§ 01
The Entropy Problem
Every CRE legal team starts with the best intentions. A clean, well-drafted template. Carefully negotiated clauses. Consistent language across all properties.
Then time passes.
§ 02
How Templates Diverge
Individual Attorney Preferences
Attorney A prefers "shall" over "must." Attorney B likes longer force majeure enumerations. Neither is wrong. Both create inconsistency.
Deal-Specific Modifications
That one tenant who negotiated a unique expansion right. The language gets copy-pasted into the "master" template. Now it's there for every deal, whether it makes sense or not.
Half-Completed Updates
New state disclosure requirements. One template gets updated immediately. The rest... eventually. Six months later, someone uses the old version. The gap is invisible until a dispute surfaces it.
The Predecessor Problem
The attorney who created the template left three years ago. No one is quite sure why certain clauses are phrased the way they are. Changing them feels risky.
§ 03
The Compliance Nightmare
When a law changes, or your business decides to modify its standard positions, the impact of template sprawl becomes acute.

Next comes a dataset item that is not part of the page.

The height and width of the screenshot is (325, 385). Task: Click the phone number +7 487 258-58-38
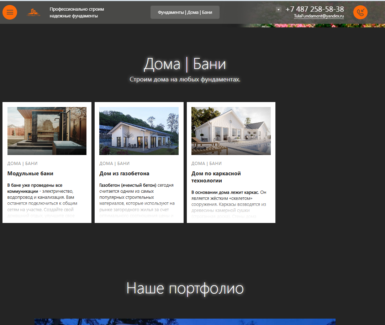coord(315,9)
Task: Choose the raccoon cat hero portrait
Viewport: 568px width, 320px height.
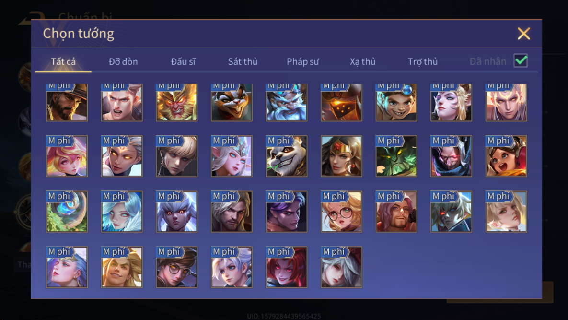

The 2020 Force Majeure Update
When every landlord needed to revise force majeure language, teams discovered they had:
- 12-28 different templates
- 4-6 different versions of the force majeure clause
- No way to know which documents in the wild used which version
Manual review of every active lease. Months of work. Still uncertain about coverage.
§ 04
The Alternative: Centralized Control of Your Language
The solution isn't better file organization. It's a fundamentally different approach:
- One definition of each clause, your language, maintained centrally, used everywhere
- Intentional variations, tracked and justified, not accidental
- Automatic propagation, update once, deploy everywhere
- Audit trail, know exactly which version of language is in each executed lease
When that next regulatory change comes, and it will, the response is hours, not months.